Please realize that if you try these searches they will return real live systems and printers that people and companies are using. Use these queries to test your own sites; be aware that accessing printers that you do not own might open you up to legal action. These examples are only provided to illustrate the point and the dangers, please do not misuse the knowledge.

Targeted attack

In the previous section we saw how Google can help a malicious hacker find a target of opportunity, but how can Google help a hacker who intends to target a specific person?

When a malicious hacker intends to infiltrate a specific target, the first step is to gather intelligence. An attacker needs to know what he can access about his target, he basically needs to catalogue every service, server and appliance that are accessible from his location (the internet). Previously he would have achieved this by scanning his target for open ports and fingerprint said ports which would work and still does today but this leaves behind a footprint. This footprint can be detected by firewalls and log analysers and can alert an administrator of someone scanning his network. This might give the administrator time to prepare and keep a close eye on his network. He could possibly be in a position to even track down the attacker. At best it will leave a trail back to the attacker even if he is unable to find a weakness to exploit and never acts on his intentions. However what if he does his finger printing using Google?

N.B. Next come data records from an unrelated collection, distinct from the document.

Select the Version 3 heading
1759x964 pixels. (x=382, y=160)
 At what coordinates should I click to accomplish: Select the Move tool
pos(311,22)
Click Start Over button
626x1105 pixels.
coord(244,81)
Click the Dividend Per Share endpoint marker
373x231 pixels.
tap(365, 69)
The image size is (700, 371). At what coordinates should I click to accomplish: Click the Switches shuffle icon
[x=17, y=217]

Using a search query like site:[domain] Google will list all the indexed pages on that site. In such results one might find, services running, servers, versions, scripts and even appliances. The attacker can then, without exposing himself, start to devise an attack plan without worrying whether the administrator of the target site is on to him. Additionally should he decide that he has no way he can penetrate his target he can safely give up without any consequences.

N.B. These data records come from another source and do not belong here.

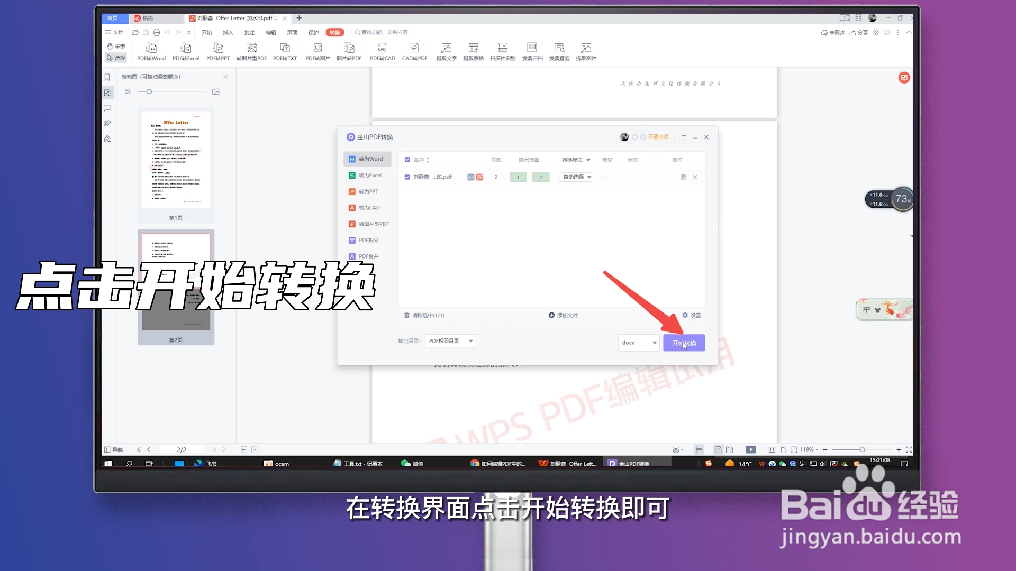Select the PDF转Word tool
The width and height of the screenshot is (1016, 571).
tap(151, 51)
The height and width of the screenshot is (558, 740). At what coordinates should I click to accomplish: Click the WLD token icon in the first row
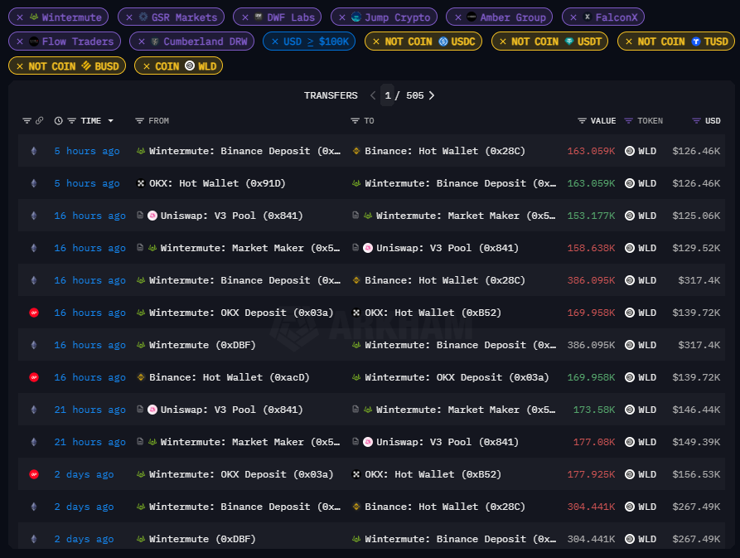[630, 151]
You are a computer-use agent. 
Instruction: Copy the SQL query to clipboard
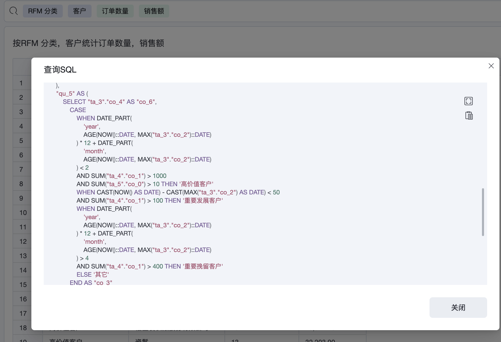(469, 116)
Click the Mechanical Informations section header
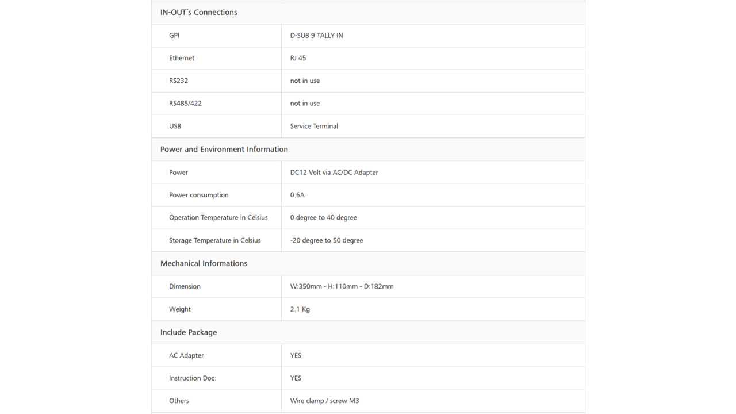 point(204,263)
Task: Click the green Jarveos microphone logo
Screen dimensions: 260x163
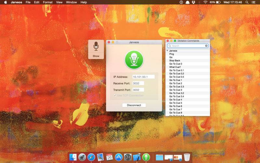Action: (134, 59)
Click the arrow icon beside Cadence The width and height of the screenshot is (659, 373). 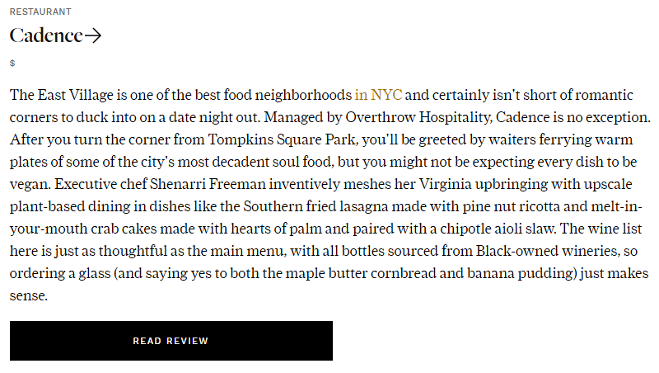pyautogui.click(x=92, y=36)
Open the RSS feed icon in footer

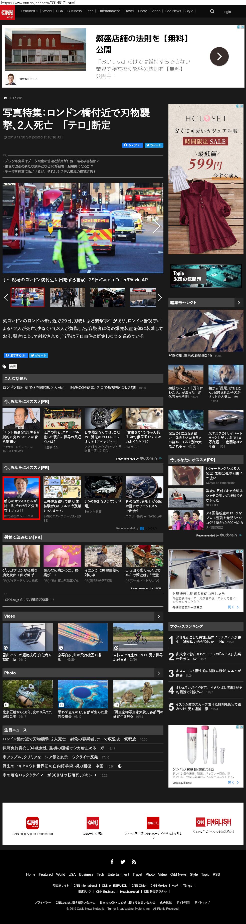coord(134,861)
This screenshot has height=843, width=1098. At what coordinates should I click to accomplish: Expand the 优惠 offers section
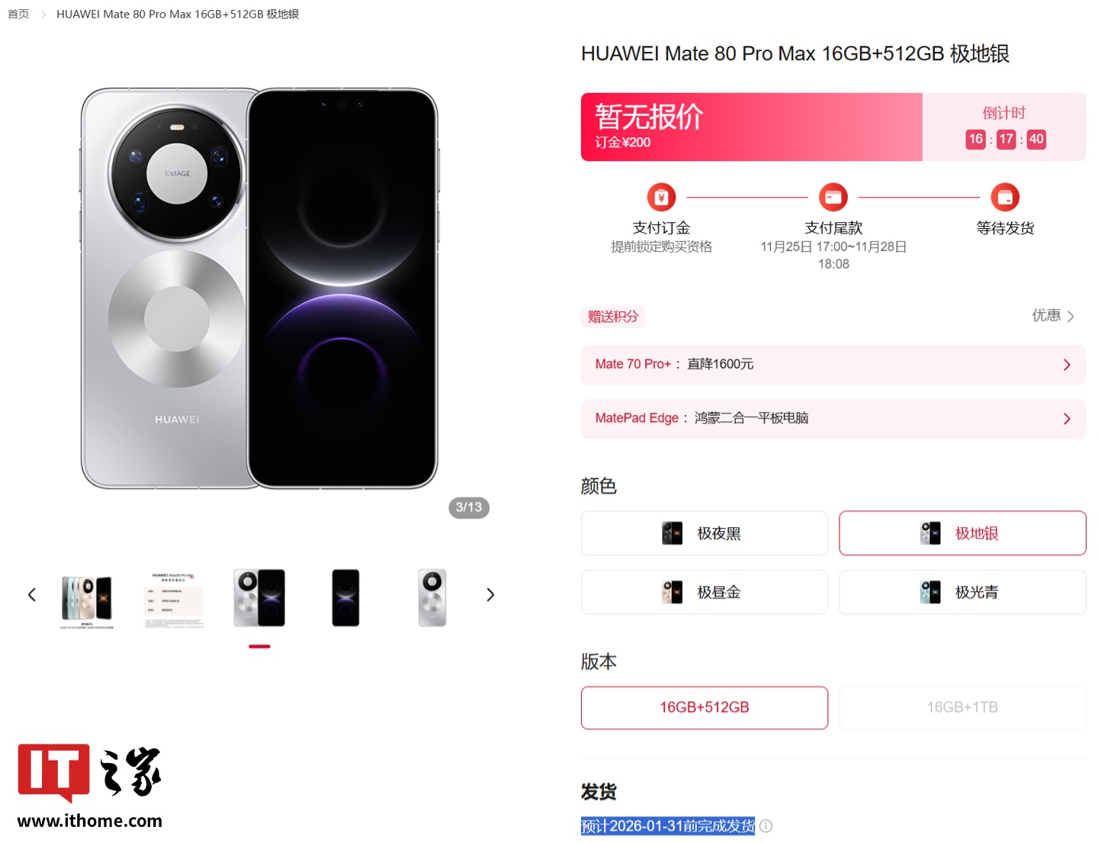[x=1053, y=316]
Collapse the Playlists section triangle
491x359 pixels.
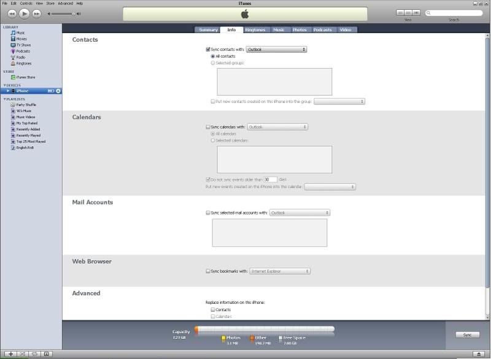(4, 99)
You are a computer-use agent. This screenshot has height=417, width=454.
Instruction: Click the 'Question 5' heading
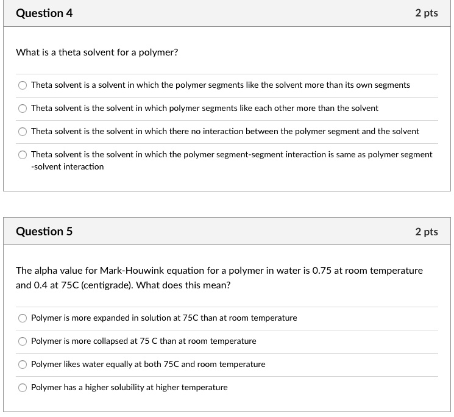coord(44,232)
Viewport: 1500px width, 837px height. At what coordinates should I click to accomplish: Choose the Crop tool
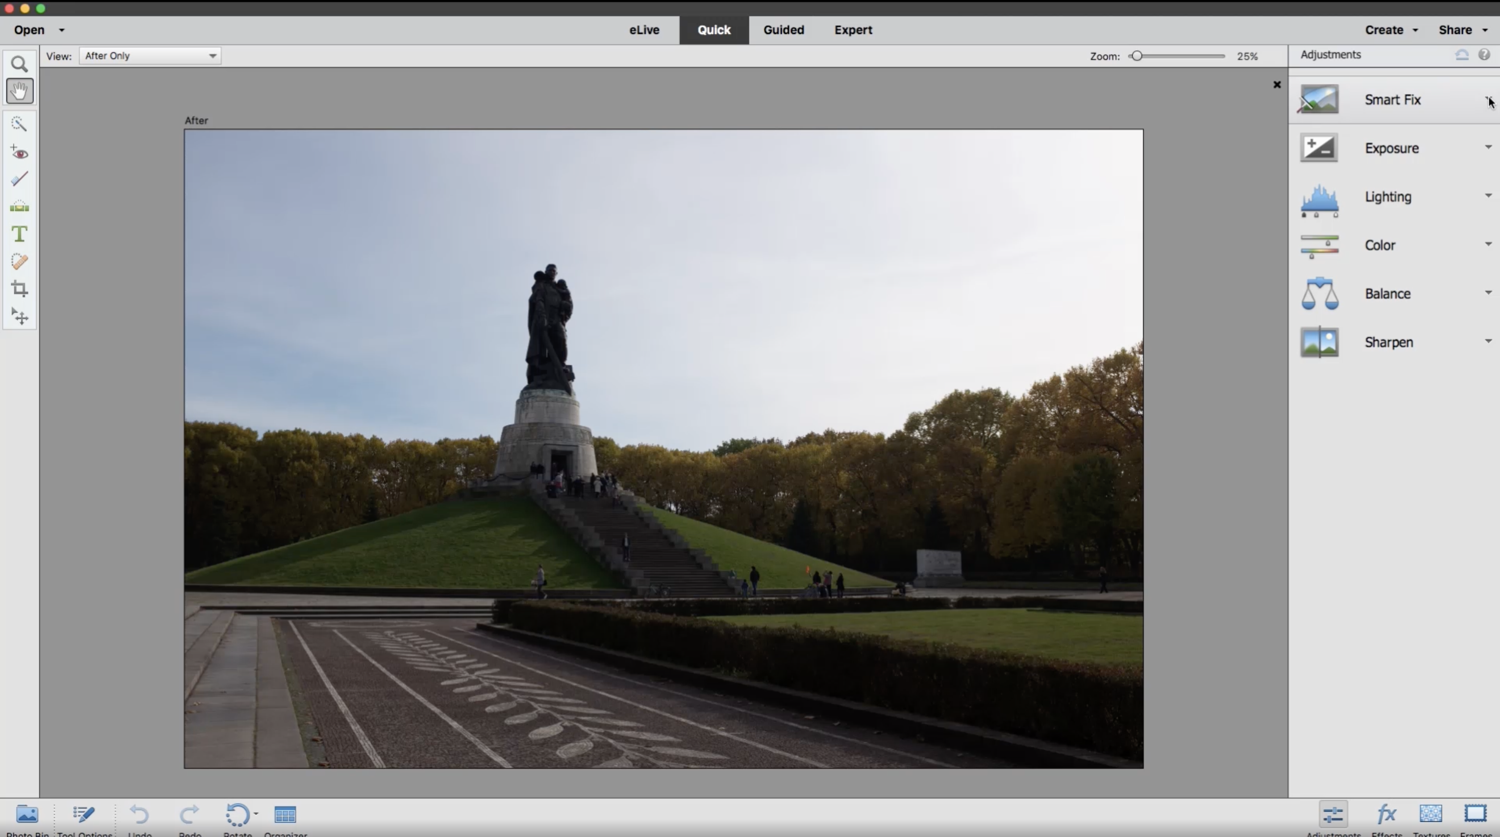pyautogui.click(x=19, y=289)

In conclusion, of course search engines are very useful in allowing us to find things easily and quickly. Unfortunately it also allows people with malicious intent to find things that they are interested in very easily as well. As such my suggestion is to keep search engines in mind when going through your security tasks, be they during development, system administration, web design or anything else that can be affected by a search engine. Don’t depend on security by obscurity as that obscurity might not be as obscure as you may imagine. Taking simple precautions can help a lot. It is possible to control where on your site Google will index and where it will ignore. There are a lot of resources that webmasters can use at: http://www.google.com/webmasters/ and http://www.google.com/support/webmasters/

It is also important to disable directory listings unless absolutely needed and when needed, it should be protected as well. Appliances such as printers should never be connected to the internet unless absolutely necessary and when they are make sure that they’re secure and cannot be accessed by everyone. Always remember that appliances can be used just as any other machine to get a foothold inside your network.

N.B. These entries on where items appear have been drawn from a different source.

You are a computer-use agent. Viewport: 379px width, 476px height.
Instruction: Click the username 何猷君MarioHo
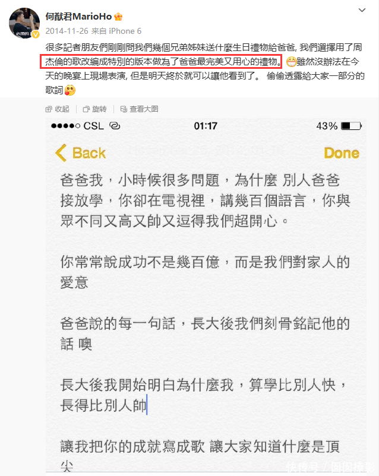click(79, 17)
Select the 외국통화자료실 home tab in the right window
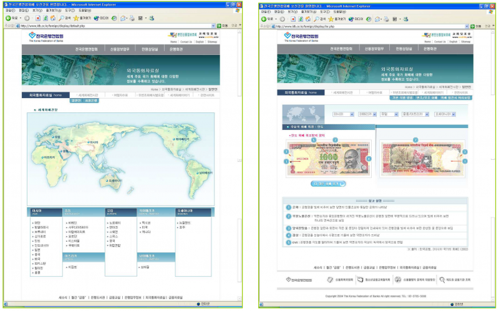 301,92
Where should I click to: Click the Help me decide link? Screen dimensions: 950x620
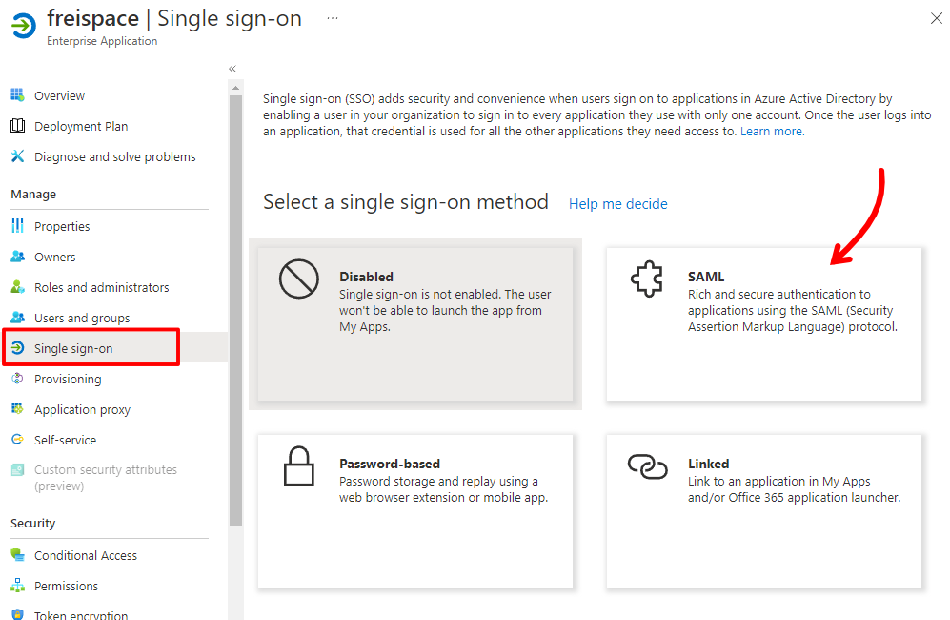[617, 204]
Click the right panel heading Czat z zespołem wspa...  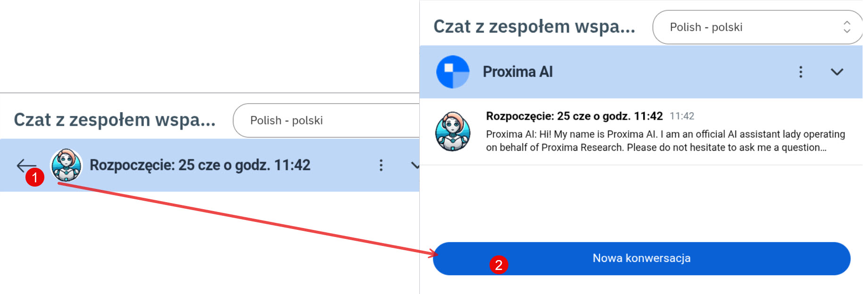[534, 27]
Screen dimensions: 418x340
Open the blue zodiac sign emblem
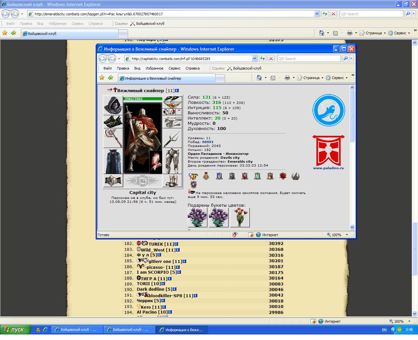pos(329,110)
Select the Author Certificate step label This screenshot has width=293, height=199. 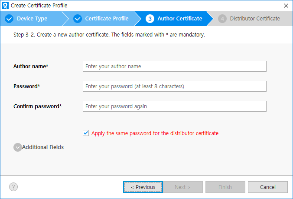pyautogui.click(x=179, y=19)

Finally I am curious as to your views on the subject – are search engines something you worry about? Do you think that search engines are a threat to the security of your system, but that maybe it’s a threat that’s mitigated through your normal routines and doesn’t really require any additional steps? Maybe you wouldn’t really consider them a threat at all?

I personally think that they’re a threat that may generally be overlooked, but perhaps it might be not a huge threat at the end of day since the steps to protect against it are ultimately best practices that should be followed in the first place.